Point of View

The Old Way vs. The New Way: How CRE Brokers Work in 2026

Post-it notes, yellow legal pads, and email inboxes used to be the CRE broker's operating system. Here's what the same workflow looks like now — and what it's actually worth to make the switch.

JB
Jack Baum
Station CRM
April 20, 2026 · 5 min read

There's a particular kind of broker office that looks the same across every major market. Legal pad on the desk, post-it notes around the monitor, a color-coded spreadsheet that's half accurate, and a memory that's carrying more active context than any system ever could.

It works — until it doesn't. Until a deal goes quiet for three weeks and you can't remember where you left it. Until a closing happens on a block you're working and you find out two days late. Until a partner asks where the pipeline stands and the honest answer is "mostly in my head."

The shift happening now isn't about adding more software. It's about moving the operational weight out of your head and into a system that can actually hold it. Here's what that looks like in practice.

Tracking Deals

Old way: Yellow legal pad or a spreadsheet. You know where every deal stands because you've been living it. The record doesn't get updated until something material changes — and sometimes not even then.

New way: A deal record that lives in your pipeline with the tenant's requirements, the spaces you've toured, the current stage, every meaningful interaction logged as a short note, and a next action with a date. The next morning you open it and know exactly where things stand without reconstructing anything.

The friction that killed deal tracking in the past was data entry. If logging a note took longer than five seconds, it didn't get logged. That's why Station CRM lets you take a photo of your handwritten notes after a meeting — it reads them, pulls out the key information, and updates the relevant records automatically. You keep working the way you always have. The system stays current.

Morning Prep

Old way: Scan email. Check your calendar. Mentally reconstruct what you need to do today based on what you remember from last week. If you're disciplined, a paper to-do list.

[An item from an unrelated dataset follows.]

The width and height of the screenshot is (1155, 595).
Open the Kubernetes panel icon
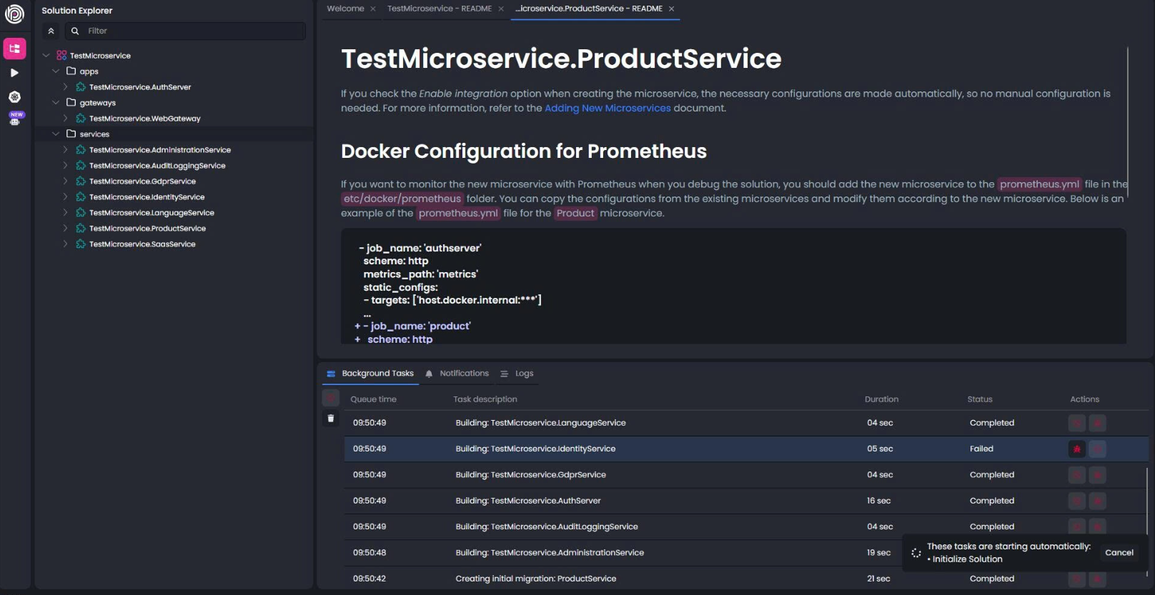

New way: An AI briefing every morning that reads your pipeline, cross-references what happened in the market overnight, and tells you what needs your attention today. Which deals haven't moved in too long. Which closings happened yesterday that match your pursuits. Which landlord meeting prep you should be doing based on what their tenants have been up to.

It's not a calendar reminder. It's context — the kind a good EA would provide if they had your entire pipeline and the market in their head simultaneously.

Finding New Leads

Old way: Read Eater. Scan the real estate section. Walk your target corridors. Call contacts who might know something. Piece together a picture of the market from a dozen different sources, none of which talk to each other.

New way: Market intelligence that runs automatically. Retail closings, openings, new brands entering the market, ownership changes, permit activity — geocoded, scored, and filed as active pursuits with the ownership research already done. You get the call, not the research task.

The playbook for working a retail closing hasn't changed. What's changed is that the signal arrives faster, and the preparation is already done before you pick up the phone.

Taking Notes in Meetings

Old way: Scratch notes on a legal pad during the meeting. Transcribe the key points into whatever system you use when you get back to the office — if you get back to the office, if you remember, if the next meeting doesn't eat the time.

New way: Scratch notes on a legal pad during the meeting. Take a photo when it's done. The AI reads the handwriting, identifies which deal it relates to, extracts the key information — the tenant's position on CAM, the landlord's flexibility on term, the attorney's timeline — and updates the record. You review it takes 30 seconds to confirm.

This matters more than it sounds. The bottleneck in deal tracking has never been information — it's the friction between having the information and getting it into the system. Remove the friction and the system stays accurate. A system that stays accurate is one you can trust. A system you trust is one that actually helps.

Pipeline Reviews

Old way: Pull up the spreadsheet. Mentally fill in the gaps. Try to remember which deals are actually alive versus which ones just never got moved to lost. Realize the spreadsheet is three weeks out of date. Spend 20 minutes updating it before the actual review can start.

New way: Open the pipeline. Everything is current because the system enforces it — every deal requires a next action and a date, and anything that's gone quiet is flagged automatically. The review is about decisions, not reconstruction.

The No Loose Ends rule is simple: if a deal doesn't have a next action attached, it doesn't belong in the active pipeline. It sounds obvious and almost nobody does it consistently without a system enforcing it.

The Point

None of this is about replacing how CRE brokerage works. The relationships, the market knowledge, the ability to read a room — those are still what close deals. What these tools do is remove the operational overhead that makes experienced brokers less effective than they should be.

The best brokers aren't the ones who work the hardest at staying organized. They're the ones who've built a system that keeps them organized without much effort — so their attention goes where it actually matters.